Robin Bist

Personal information
- Full name: Robin Bist
- Born: 2 November 1987 (age 38) Delhi, India
- Batting: Right-handed
- Bowling: Right-arm off-break
- Role: Opening Batsman

Domestic team information
- 2006/07-2014/15: Rajasthan
- 2015/16-2016/17: Himachal Pradesh
- 2017: Victoria Sporting Club
- 2017/18-2019/20: Rajasthan
- 2020/21: Sikkim
- 2021/22: Uttarakhand

Career statistics
| Competition | FC | LA | T20 |
| Matches | 104 | 56 | 38 |
| Runs scored | 6,810 | 1,638 | 476 |
| Batting average | 46.01 | 34.12 | 15.86 |
| 100s/50s | 15/34 | 2/11 | 0/0 |
| Top score | 220* | 120 | 46 |
| Balls bowled | 483 | 59 | 60 |
| Wickets | 7 | 1 | 5 |
| Bowling average | 108.00 | 77.00 | 14.80 |
| 5 wickets in innings | 0 | 0 | 0 |
| 10 wickets in match | 0 | 0 | 0 |
| Best bowling | 1/4 | 1/46 | 2/19 |
| Catches/stumpings | 48/– | 26/– | 7/- |
- Source: ESPNcricinfo, 14 November 2021

= Robin Bist =

Indian cricketer (born 1987)

Robin Bist (born 2 November 1987) is an Indian former cricketer who played for Rajasthan, Himachal Pradesh and Uttarakhand in domestic cricket. He was a right-hand batsman and an off-break bowler. He was part of Delhi Daredevils squad in the Indian Premier League.
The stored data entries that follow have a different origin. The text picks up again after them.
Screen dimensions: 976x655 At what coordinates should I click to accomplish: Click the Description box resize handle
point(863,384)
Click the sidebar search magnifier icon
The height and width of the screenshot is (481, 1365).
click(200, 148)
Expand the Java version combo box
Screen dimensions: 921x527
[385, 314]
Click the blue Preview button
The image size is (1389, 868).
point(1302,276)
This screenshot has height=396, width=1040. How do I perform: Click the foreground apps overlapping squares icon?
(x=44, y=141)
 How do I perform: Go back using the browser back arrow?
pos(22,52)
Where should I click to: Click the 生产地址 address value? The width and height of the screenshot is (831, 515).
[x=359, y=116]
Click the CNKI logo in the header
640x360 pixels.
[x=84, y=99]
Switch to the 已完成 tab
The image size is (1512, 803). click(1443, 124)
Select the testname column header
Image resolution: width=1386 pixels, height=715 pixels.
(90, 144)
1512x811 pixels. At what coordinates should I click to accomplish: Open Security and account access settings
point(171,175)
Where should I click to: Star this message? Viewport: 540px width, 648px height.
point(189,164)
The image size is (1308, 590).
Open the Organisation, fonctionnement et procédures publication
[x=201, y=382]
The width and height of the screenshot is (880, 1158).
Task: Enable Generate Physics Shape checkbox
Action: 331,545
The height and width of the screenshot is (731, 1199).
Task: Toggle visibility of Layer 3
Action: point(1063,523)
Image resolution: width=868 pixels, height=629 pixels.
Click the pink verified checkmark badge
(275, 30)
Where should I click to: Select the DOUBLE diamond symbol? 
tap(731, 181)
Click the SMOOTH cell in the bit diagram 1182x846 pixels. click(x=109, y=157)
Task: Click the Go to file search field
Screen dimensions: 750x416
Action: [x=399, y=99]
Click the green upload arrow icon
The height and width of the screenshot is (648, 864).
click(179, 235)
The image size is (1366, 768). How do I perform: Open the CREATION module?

Bist was the leading run-scorer of Ranji Trophy 2011–12, where he scored 1034 runs from 16 innings at a whopping average of 86.16 including four centuries. His performances helped him get an IPL contract with the Delhi Daredevils. In November 2012 Robin Bist was released by Delhi Daredevils.

In August 2015, he moved to Himachal Pradesh for 2015–16 Ranji Trophy for two years after Rajasthan Cricket Association were suspended by the BCCI in May 2015. For the Ranji trophy 2017–18 he returned to Rajasthan.

In November 2018, he scored his 6,000th run in first-class cricket, batting for Rajasthan against Jammu & Kashmir in the 2018–19 Ranji Trophy. He was the leading run-scorer for Rajasthan in the group-stage of the 2018–19 Ranji Trophy, with 684 runs in nine matches. He finished the tournament with 741 runs in ten matches.